Photo: Robert Skinner Archives Le Devoir Les discussions entre les deux parties ont été suspendues par l'Association québécoise des pharmaciens propriétaires, jeudi, après qu'un litige soit survenu sur l'interprétation à donner au droit des pharmaciens d'effectuer certains tests.

Le ministre de la Santé, Réjean Hébert, se dit confiant que les pharmaciens reviendront à la table de négociation, puisque des échanges téléphoniques ont eu lieu, jeudi, après qu'il les eut invités à reprendre les discussions. Mais il ouvre maintenant la porte à ce que la date butoir du 3 septembre soit reportée.

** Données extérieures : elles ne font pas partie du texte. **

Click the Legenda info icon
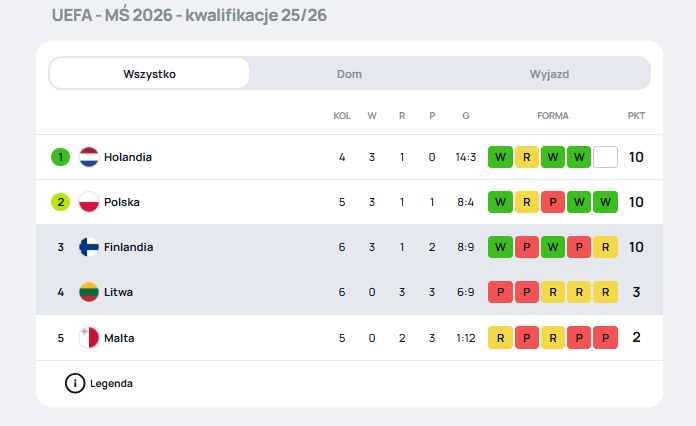Viewport: 696px width, 426px height. (x=75, y=383)
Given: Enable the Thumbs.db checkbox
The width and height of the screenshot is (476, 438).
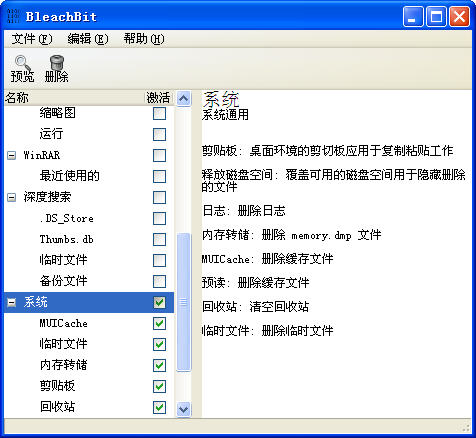Looking at the screenshot, I should 159,239.
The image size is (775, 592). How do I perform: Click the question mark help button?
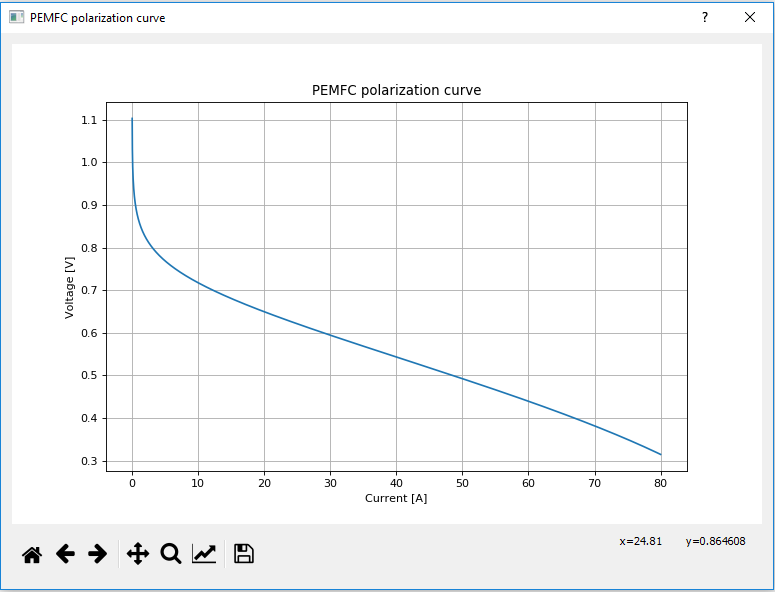click(704, 18)
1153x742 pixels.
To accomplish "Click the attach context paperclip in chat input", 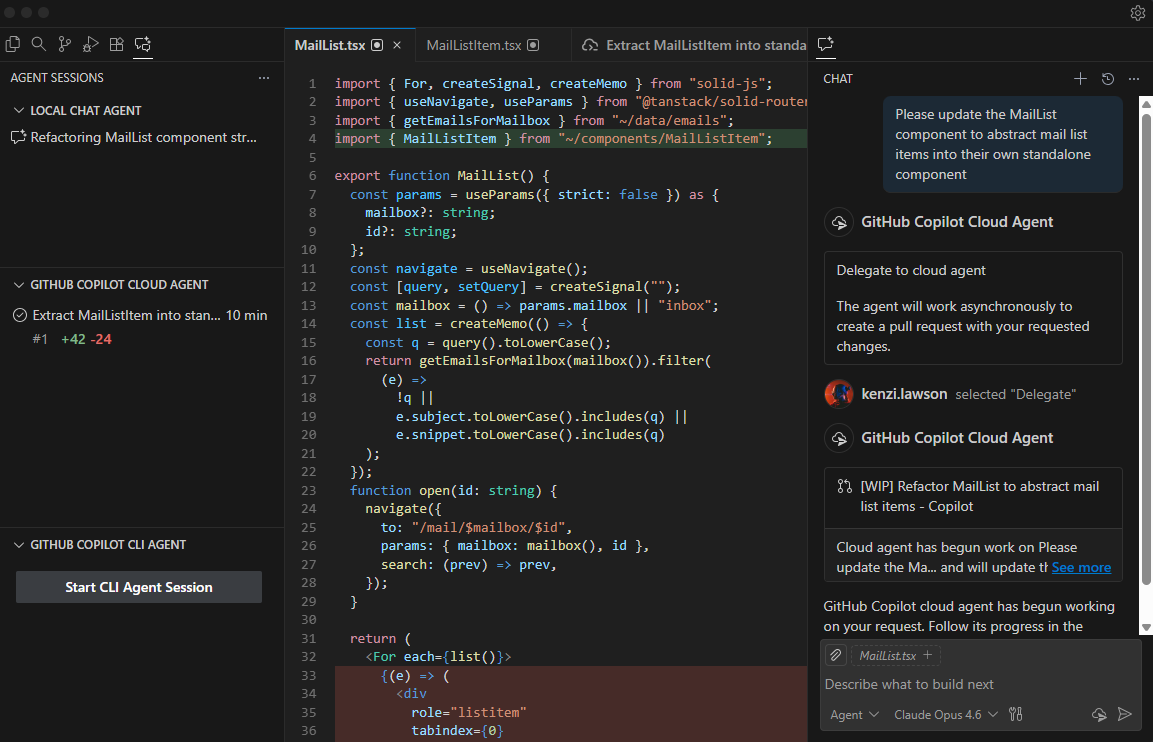I will [x=835, y=655].
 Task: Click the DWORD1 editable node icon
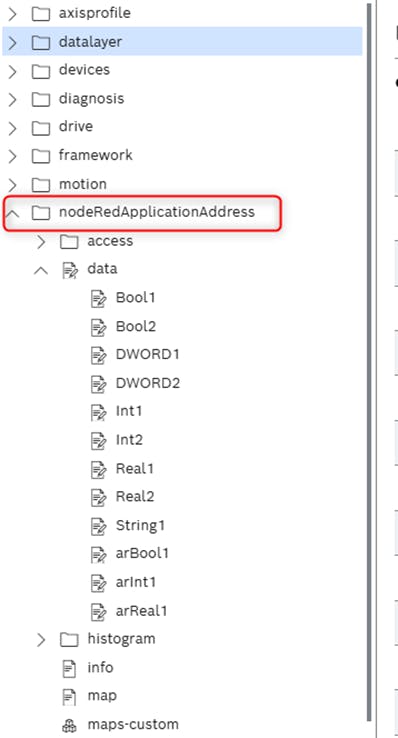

Les discussions entre les deux parties ont été suspendues par l'Association québécoise des pharmaciens propriétaires, jeudi, après qu'un litige soit survenu sur l'interprétation à donner au droit des pharmaciens d'effectuer certains tests.

Les parties tentent depuis des mois de négocier les honoraires des pharmaciens qui doivent théoriquement, à compter du 3 septembre, pouvoir dispenser certains services, comme l'évaluation du besoin d'un médicament pour le traitement de conditions mineures.

Le ministre a aussi laissé entendre, vendredi, que si les négociations ne pouvaient être conclues d'ici le 3 septembre, l'entrée en vigueur de ces nouvelles dispositions pourrait être retardée.